Applying the substitution:

$\tuple {x, y} = \tuple {\dfrac {\sin u} {\cos v}, \dfrac {\sin v} {\cos u} }$

the Jacobian matrix is:

$\mathbf J_{\mathbf f} := \begin{pmatrix} {\dfrac \partial {\partial u} \dfrac {\sin u} {\cos v} } & {\dfrac \partial {\partial v} \dfrac {\sin u} {\cos v} } \\ {\dfrac \partial {\partial u} \dfrac {\sin v} {\cos u} } & {\dfrac \partial {\partial v} \dfrac {\sin v} {\cos u} } \end{pmatrix}$

and the Jacobian determinant is:

\(\ds \size {\frac {\partial \tuple {x, y} } {\partial \tuple {u, v} } }\) \(=\) \(\ds \frac \partial {\partial u} \frac {\sin u} {\cos v} \frac \partial {\partial v} \frac {\sin v} {\cos u} - \frac \partial {\partial v} \frac {\sin u} {\cos v} \frac \partial {\partial u} \frac {\sin v} {\cos u}\)
\(\ds \) \(=\) \(\ds \frac {\cos u \, \cos v} {\cos v \, \cos u} - \frac {\sin^2 u \, \sin^2 v} {\cos^2 v \, \cos^2 u}\) Derivative of Secant Function, Derivative of Sine Function
\(\ds \) \(=\) \(\ds 1 - \tan^2 u \tan^2 v\)

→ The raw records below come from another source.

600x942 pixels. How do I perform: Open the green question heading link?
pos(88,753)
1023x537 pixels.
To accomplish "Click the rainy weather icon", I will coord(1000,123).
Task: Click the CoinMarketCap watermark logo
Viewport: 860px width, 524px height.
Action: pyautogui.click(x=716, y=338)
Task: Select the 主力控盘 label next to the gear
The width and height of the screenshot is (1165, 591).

Under this substitution, the image of the region $\closedint 0 1^2$, that is the unit square, is an isosceles triangle $\bigtriangleup$ with:

base and height $\dfrac \pi 2$
vertices: $\tuple {0, 0}; \tuple {0, \dfrac \pi 2}; \tuple {\dfrac \pi 2, 0}$


We have:

\(\ds 0\) \(\le\) \(\ds \dfrac {\sin u} {\cos v}\) \(\ds \le 1\)
\(\ds \leadsto \ \ \) \(\ds u\) \(\ge\) \(\ds 0\)
\(\ds \leadsto \ \ \) \(\ds \sin u\) \(\le\) \(\ds \cos v\)

and we have:

\(\ds 0\) \(\le\) \(\ds \dfrac {\sin v} {\cos u}\) \(\ds \le 1\)
\(\ds \leadsto \ \ \) \(\ds v\) \(\ge\) \(\ds 0\)
\(\ds \leadsto \ \ \) \(\ds \sin v\) \(\le\) \(\ds \cos u\)


This gives us the region:

$\set {\tuple {u, v}: u, v \ge 0 \land \cos u \ge \sin v \land \cos v \ge \sin u}$

which is equivalent to the region:

$\set {\tuple {u, v}: u, v \ge 0 \land v \le \dfrac \pi 2 - u}$


By Change of Variables Theorem (Multivariable Calculus):

\(\ds \int_0^1 \int_0^1 \frac 1 {1 - x^2 y^2} \rd x \rd y\) \(=\) \(\ds \iint_{\bigtriangleup} \frac {1 - \tan^2 u \, \tan^2 v} {1 - \paren {\tan u \, \tan v}^2} \rd u \rd v\)
\(\ds \) \(=\) \(\ds \iint_{\bigtriangleup} \rd u \rd v\)
\(\ds \) \(=\) \(\ds \frac 1 2 \int_0^{\frac \pi 2} \int_0^{\frac \pi 2} \rd u \rd v\) Area of Triangle in Terms of Side and Altitude
\(\ds \) \(=\) \(\ds \frac 1 2 \paren {\frac \pi 2}^2\) Primitive of Constant
\(\ds \) \(=\) \(\ds \frac {\pi^2} 8\)

$\blacksquare$